Top of The data
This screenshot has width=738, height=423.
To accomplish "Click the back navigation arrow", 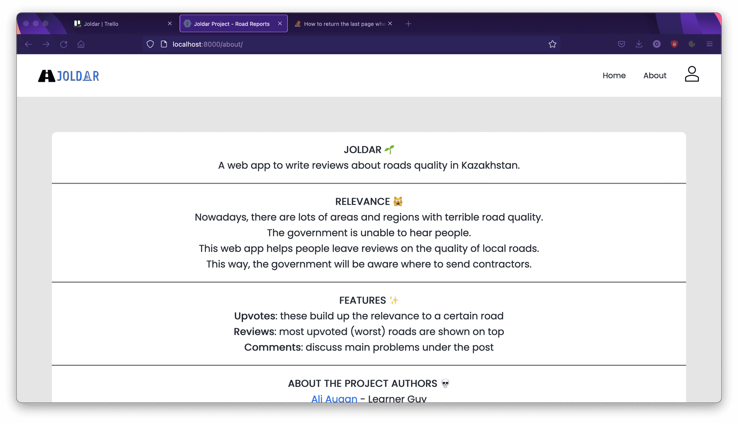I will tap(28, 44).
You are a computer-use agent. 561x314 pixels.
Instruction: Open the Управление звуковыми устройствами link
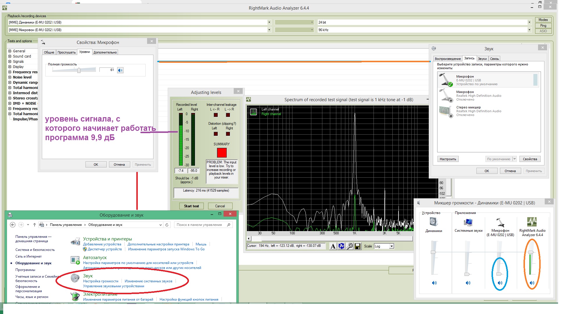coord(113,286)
Bottom of The data
■ **Task statement**:
Omit the pictures, then extract verbatim only those lines that fall between the line containing "You are a computer-use agent. 561x314 pixels." and the final line of the records above, both included.

■ **Result**:
You are a computer-use agent. 561x314 pixels.
Instruction: Open the Управление звуковыми устройствами link
coord(113,286)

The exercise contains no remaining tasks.